And there may be risks to targeting extremely low ldl-c. I think it’s important to note that the Odyssey trial thought: “It is important to note that, although adverse consequences of very low LDL-C were not identified in these trials, the long-term effects of very low levels of LDL-C induced by PCSK9 inhibitors are unknown.”
The mendelian randomization studies also detect a negative re diabetes:
“In conclusion, genetic variants in PCSK9 that associate with lower concentrations of LDL cholesterol are also associated with a modestly higher risk of type 2 diabetes and with associated differences in measures of glycaemia and bodyweight”
My LDL dropped from 152 to 95 within 7 months on rosuvastatin 5mg, ezetimibe 10 mg + supplements. For the first time my cholesterol is normal, but CAC is elevated (almost 300 for coronary artery).
So as in my case, with a positive CAC, low dose statin is advisable to reduce risk. Hope you’re taking K2 and CoQ10 as well to minimize side effects. BTW - I’ve read that water soluble statins (like rosuvastatin) are less risky than fat soluble ones. Also consider taking Kyolic Aged Garlic and Nattokinase as well (look up the studies on PubMed).
One interesting study on CAC showed that if we can reduce the growth of CAC to less than 15% year then our risk of an MI drops significantly, and approaches that of someone with a CAC=0. That’s a worthwhile target (though obviously you don’t want to be get tested every year because the radiation has its own risks). I plan to get a follow up test 3-4 years from now. Crossing my fingers! LOL
It may be true that the rate of progression varies and hence it is possible that it can be static. However, the underlying difficulty is having a system for measuring CAC that enables someone to track it without harm (or massive cost).

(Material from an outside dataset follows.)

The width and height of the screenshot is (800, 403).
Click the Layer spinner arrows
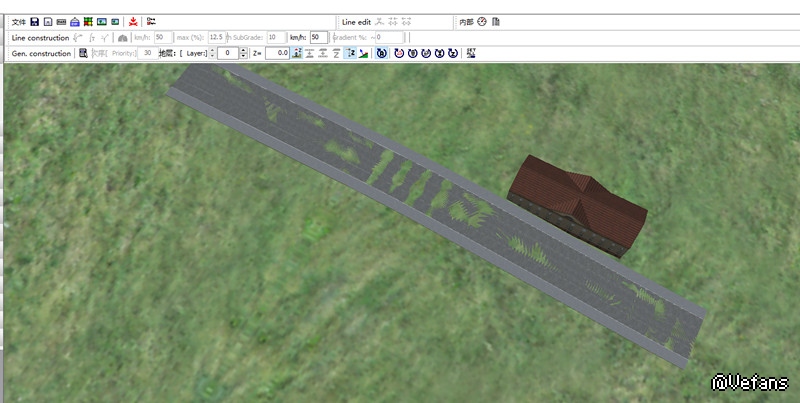212,53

It may be possible to pick this sort of thing up from complex measurements of blood flow.
However, in the end I think there probably is a point where the absolute levels indicate more frequent measurement.
Yes, you’re right it may be more predictive without being useful for practical reasons.
I was also thinking that it would be helpful psychologically for people to know that, despite high CAC, if they could achieve low apo B / ldl-c then their risk is potentially much lower than most would believe. There’s nothing like a bit of hope!
It would be nice if we could have better systems of measurement. We would then be able to tell if a mixture of menaquinones, vitamin D and citrate can reverse it.
I just wanted to go back to this topic. Ezetimibe negatively impacts absorption of some omega 3 ,(ALA). And the benefit of ezetimibe is affected by EPA status - suggesting that it’s benefit might be negated by it’s negative impact on EPA absorption.
Does anyone have a view on this?
Given that omega 3 has benefits beyond atherosclerosis, blocking absorption is quite a cost.
Do you know if there is direct evidence on ezetimibe and DHA/EPA absorption? Either positive or negative?
The study i quoted relates to EPA. It suggests that if your EPA levels are good, then then the ldl-c benefit of ezetimibe is offset - suggesting that EPA absorption may be blocked.
Have you checked this study? It is small sample and statistically insignificant but there are some indications that ezetimibe affects absorption of omega 3.
Thank you, it is small, but persuasive for ALA. And I can’t quite see how ezetimibe would block ALA and not the other omega 3s (Dha and EPA).
I’m planning to experiment with micro dose ezetimibe - but the thought of effectively rendering my high fish diet useless is off-putting to say the least!
You can test the your omegas - have you done that?
Could be good to do a before and after
This is the test I use. Heard that it is better than normal blood testing labs because it looks at what’s in the cell membrane and hence gives you an average over time that is more stable/reliable (kind of like HbA1c vs just one blood glucose reading). Learned that it is what Peter Attia’s team uses after looking at different options.